Eating right. You know it’s important and a part of a healthy lifestyle. But you may prefer to grow your own fruits and veggies. If you live in an apartment, you may think that you can’t have a garden. Think again. All you need to do is create a space indoors that’s perfect for growing fresh fruits, herbs, and vegetables. You can plant your seeds in a vertical garden system that’s on wheels. Read on to learn how you can do apartment gardening, and you’ll have fresh foods in no time.
Apartment Gardening: How to Grow Fruits, Herbs, and Vegetables Indoors
Some vegetables are surprisingly well-suited to being grown indoors. These are types of veggies that don’t require as much sun as others and don’t take up too much space. Here are some types of vegetables that are ideal candidates for apartment gardening.
Vegetables to Grow Indoors
Some tomatoes (such as Maskotka, Garden Pearl, and Tumbler) will do well hanging in baskets in front of a window indoors, assuming they get plenty of water
Green beans can also be planted indoors, because they grow as a vine, so a large container isn’t necessary. In fact, you can use a container as small as 8” in diameter (just plant one seed about an inch deep). If using a larger container, make sure to give at least 4” of space between each seed.
- When planting green beans indoors, try to plant mid-to-late spring to ensure your beans will get an adequate amount of sunlight. Green beans require at least 6 hours of sunlight and do best in temperature between 50-80°.
- Do not overwater—only water enough to keep the soil moist. Your container will need to have drainage holes, so make sure to use a drainage tray to avoid getting water on your floors.

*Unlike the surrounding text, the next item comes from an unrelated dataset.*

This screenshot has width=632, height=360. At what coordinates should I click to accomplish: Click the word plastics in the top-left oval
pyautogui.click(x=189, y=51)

- Green beans thrive when they are planted in good soil. You can make your soil with 2 parts garden soil, 1 part gardening sand, and 1 part aged compost.
Your green beans should be ready to harvest in about 60 days after planting.
Create a simple craft stick trellis to help hold your beans. You will need:
- Craft Sticks (4 or more: also called popsicle sticks and available at craft stores)
- Hot Glue Gun
- Paint of your color choice (optional)
Although you can create any type of shape you want for your trellis, for this example we will be making a simple grid.
Start by standing two sticks straight up in the dirt of your planter, side-by-side about 3-4 inches apart. Then glue another stick horizontally across the top of the two. Glue a fourth stick across the lower part. (You’ll end up with a capital letter H with an extra stick across the top.) If you need your trellis to be wider just make more squares—with this simple grid design you can make your trellis as large as you need it to be.
When you have completed your trellis and everything is dry, feel free to paint it to match your home decor. (Remove it from the soil first!)
Many varieties of salad greens can also thrive indoors with any type of pot that has adequate drainage.
Carrots grow well indoors and are good candidates for apartment gardening. Make sure your container is deep enough for a 7-9” inch carrot. Use a container with drainage holes (don’t forget the drainage tray!) and fill your container with a good-quality potting mix, keeping the soil loose (do not pack it). Spread your seeds 2″ apart and lightly push them into the soil, no more than an inch. Water only enough to make the soil damp. You should be ok to water twice a week until you start seeing sprouts, then water once a week. Just make sure not to over water—you want to keep the soil moist, not soaked. Carrots do best if kept in direct sunlight for up to 3 months. Your carrots will be ready to harvest when you start to see raised areas around the leaves.
Herbs to Grow Indoors
If you’re new to apartment gardening (or just looking to add some flavor to your meals!), consider an herb garden. Most herbs can grow in small, shallow containers, which fit perfectly on a windowsill. Look for an elongated pot or several individual pots, with drainage holes and a tray underneath. Many apartment gardeners like to grow herbs on the windowsill above the kitchen sink, where the sight and fragrance perk up even dreary days.
South-facing windows are best, but east- or west-facing windows will also give the herbs plenty of sunshine. Herbs like to be well-watered, but shouldn’t retain the water at all, making proper drainage essential. The herbs can often be used straight from the pot, and many of them produce all year round.
A few herbs that do well in indoor pots include thyme, sage, dill, and oregano.